The noises of vehicle transmissions are no longer completely masked by the engine noise in motor vehicles having hybrid drive or fully-electric drive. Transmission noises which arise due to the rolling of the gearwheel pairs of a transmission can therefore be perceived by the vehicle occupants and found to be annoying. The study of the noise behavior of gear teeth has developed in the course of the trend toward hybrid drives or fully-electric drives in recent years from a marginal discipline of university research to an important quality feature in the industrial production of transmissions.
It has been shown that solely a manufacturing reduction of the deviations of gear teeth from their setpoint geometry, as are determined in conventional isolated defect testing, does not necessarily also result in better noise behavior of the gear teeth in the noise testing and/or rolling testing. Gear teeth susceptible to noise can thus be manufactured more precisely upon observation of the individual defect testing than gear teeth which are not susceptible to noise. The demand therefore exists for the production of gear teeth of maintaining the specified manufacturing tolerances, on the one hand, and additionally meeting the specifications for the noise behavior, on the other hand.
The noises of gear teeth arise due to the tooth contact, i.e., the rolling of the tooth flanks. To analyze dominant frequencies of gear teeth susceptible to noise, a noise measured during the rolling of gear teeth is converted into an order spectrum, for example, with the aid of Fourier transform.
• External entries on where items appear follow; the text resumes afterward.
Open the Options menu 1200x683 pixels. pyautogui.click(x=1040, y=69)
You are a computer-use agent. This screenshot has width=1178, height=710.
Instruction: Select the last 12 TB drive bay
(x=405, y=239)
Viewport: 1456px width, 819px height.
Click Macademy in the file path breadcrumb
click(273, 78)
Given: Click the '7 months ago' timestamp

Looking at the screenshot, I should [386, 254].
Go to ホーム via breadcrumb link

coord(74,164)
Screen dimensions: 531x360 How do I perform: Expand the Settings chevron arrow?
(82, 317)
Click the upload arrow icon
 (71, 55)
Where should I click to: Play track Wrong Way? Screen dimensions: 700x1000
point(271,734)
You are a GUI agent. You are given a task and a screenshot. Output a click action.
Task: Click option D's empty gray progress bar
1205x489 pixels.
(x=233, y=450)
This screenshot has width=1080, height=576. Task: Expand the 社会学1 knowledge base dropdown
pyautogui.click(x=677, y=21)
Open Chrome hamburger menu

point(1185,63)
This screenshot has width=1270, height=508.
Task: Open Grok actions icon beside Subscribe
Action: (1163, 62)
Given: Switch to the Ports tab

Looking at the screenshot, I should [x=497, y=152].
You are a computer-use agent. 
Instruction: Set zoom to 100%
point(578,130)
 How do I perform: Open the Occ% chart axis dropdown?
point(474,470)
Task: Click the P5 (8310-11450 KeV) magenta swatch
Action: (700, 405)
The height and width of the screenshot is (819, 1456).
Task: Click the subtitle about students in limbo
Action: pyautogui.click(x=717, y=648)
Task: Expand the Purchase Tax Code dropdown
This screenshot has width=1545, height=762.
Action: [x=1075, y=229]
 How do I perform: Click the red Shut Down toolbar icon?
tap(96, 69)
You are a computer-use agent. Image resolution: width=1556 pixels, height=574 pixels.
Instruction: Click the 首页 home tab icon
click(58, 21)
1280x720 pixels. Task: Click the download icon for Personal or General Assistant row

In addition to the orders of tooth engagement, such an order spectrum also has so-called “phantom orders”, which cannot be influenced by the design of the gear teeth and result from manufacturing faults. Dominant phantom orders can arise, for example, due to chucking faults, tool faults, defective bearings, or the axial feed inside a machine tool. It is apparent, for example, that wobbling of a tool during the production of the gear teeth reproduces a periodically repeating deviation from the setpoint geometry on the tooth flanks. This deviation can be geometrically captured using precise coordinate measuring devices.
In many cases, a relationship can be established between the waviness which can be geometrically captured on the surfaces of the tooth flanks and the acoustically detectable, dominant phantom orders. Therefore, a potentially critical noise behavior of gear teeth and/or the state of a machine tool can be concluded with the aid of the geometrical capture of surface waviness of gear teeth.